━━━━━ Given entries ━━━━━

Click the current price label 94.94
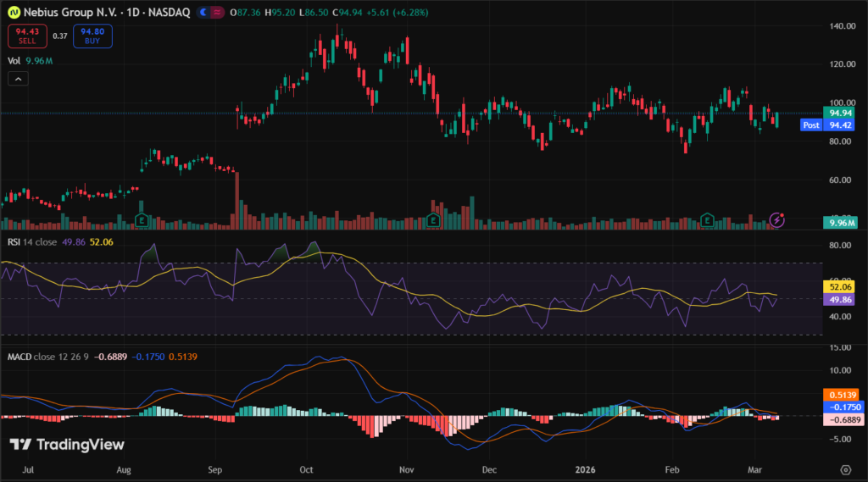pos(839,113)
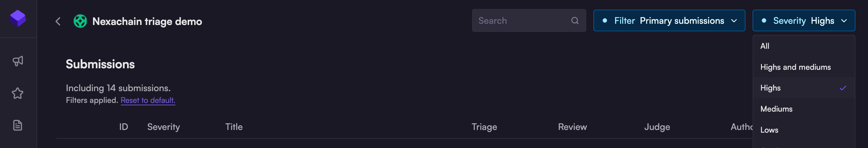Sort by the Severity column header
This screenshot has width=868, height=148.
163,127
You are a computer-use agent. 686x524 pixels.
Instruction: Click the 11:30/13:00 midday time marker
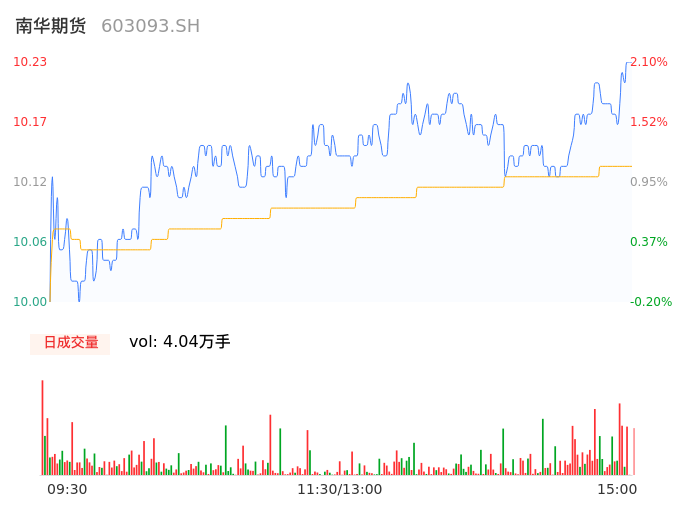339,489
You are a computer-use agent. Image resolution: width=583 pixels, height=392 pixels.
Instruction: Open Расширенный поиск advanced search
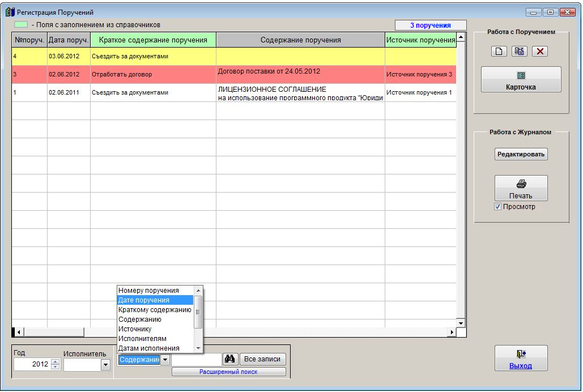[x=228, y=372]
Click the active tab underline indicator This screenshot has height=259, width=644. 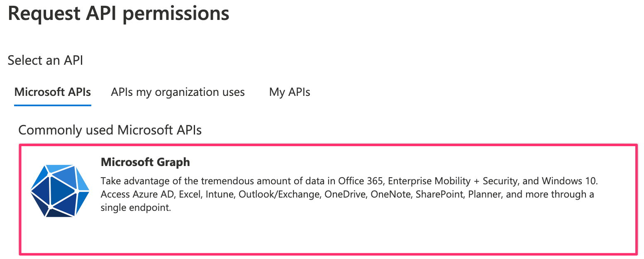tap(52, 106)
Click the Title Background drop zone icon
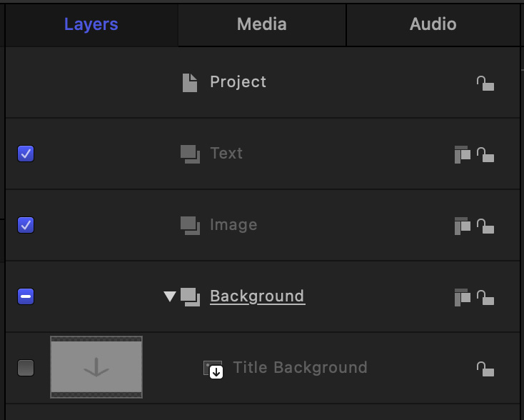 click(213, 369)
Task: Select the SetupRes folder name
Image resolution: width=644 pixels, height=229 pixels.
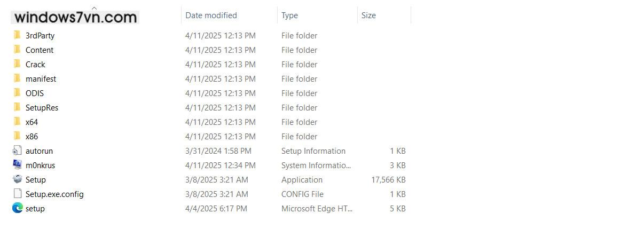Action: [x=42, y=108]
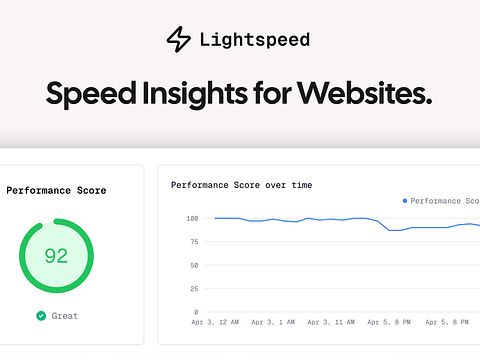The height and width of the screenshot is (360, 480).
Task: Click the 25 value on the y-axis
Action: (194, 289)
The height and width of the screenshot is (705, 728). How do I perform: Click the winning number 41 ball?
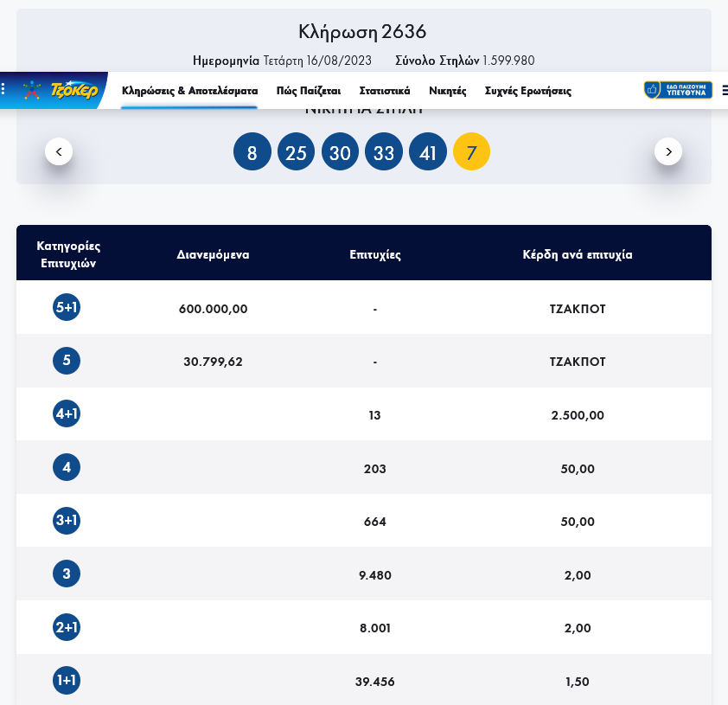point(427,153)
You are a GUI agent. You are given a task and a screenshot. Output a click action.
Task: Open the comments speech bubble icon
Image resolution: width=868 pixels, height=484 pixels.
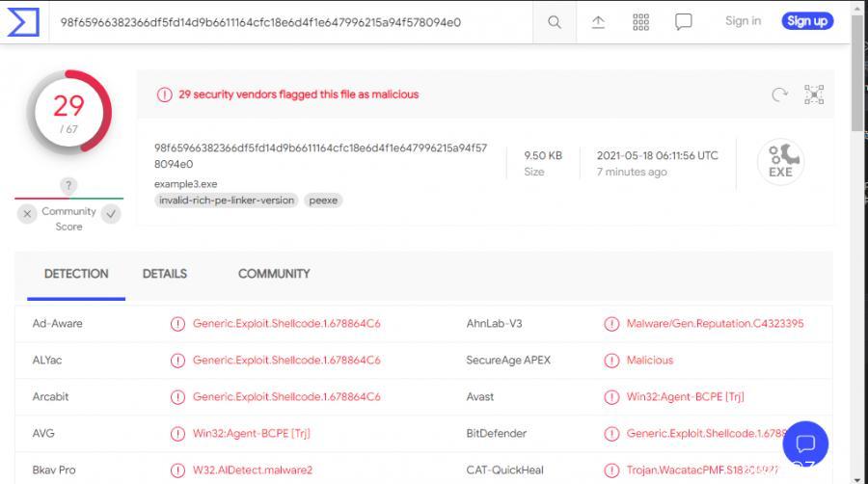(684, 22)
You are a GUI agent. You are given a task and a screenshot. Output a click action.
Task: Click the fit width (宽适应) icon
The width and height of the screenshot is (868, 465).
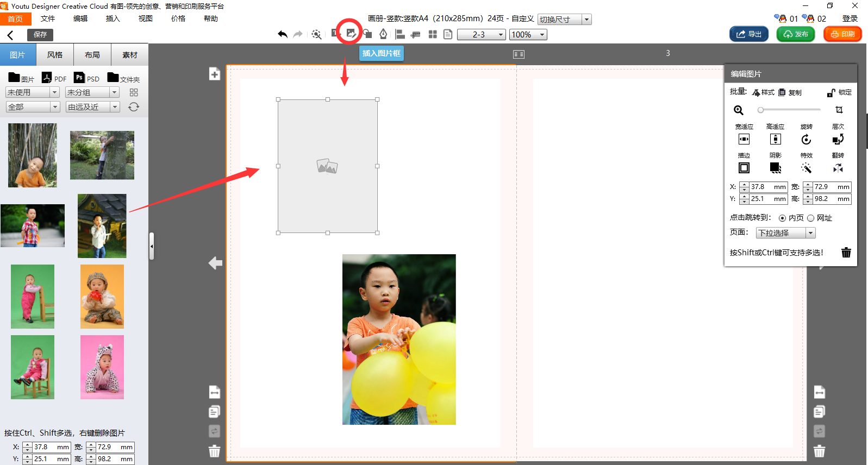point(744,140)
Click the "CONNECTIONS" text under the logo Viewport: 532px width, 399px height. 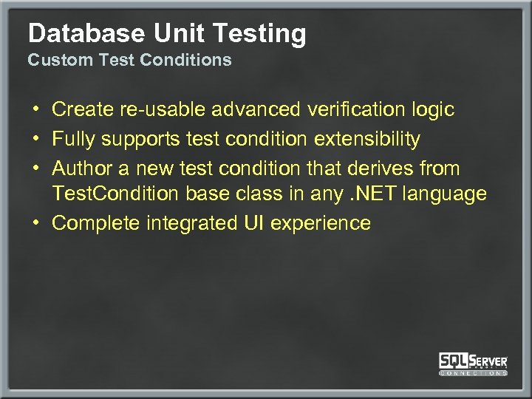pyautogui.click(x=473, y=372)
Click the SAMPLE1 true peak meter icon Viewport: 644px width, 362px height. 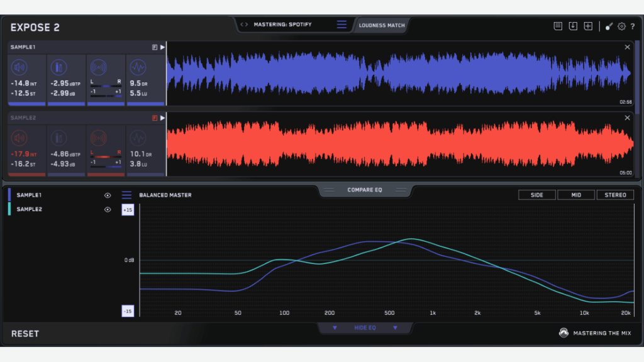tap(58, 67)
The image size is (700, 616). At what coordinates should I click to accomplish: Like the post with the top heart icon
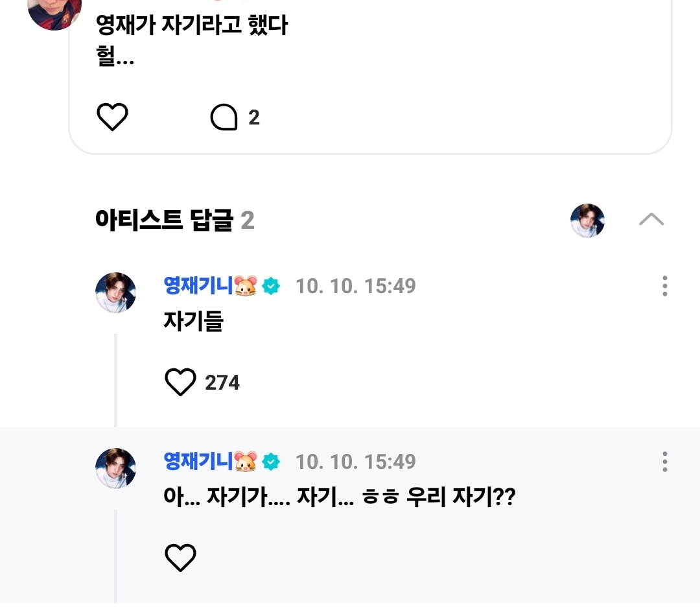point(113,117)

━━━━━

→ **Prompt**: Check each line of the records for the string "computer" and copy those that have it.

→ **Solution to this problem**:
You are a computer-use agent. 686x524 pixels.
You are a computer-use agent. Image resolution: width=583 pixels, height=392 pixels.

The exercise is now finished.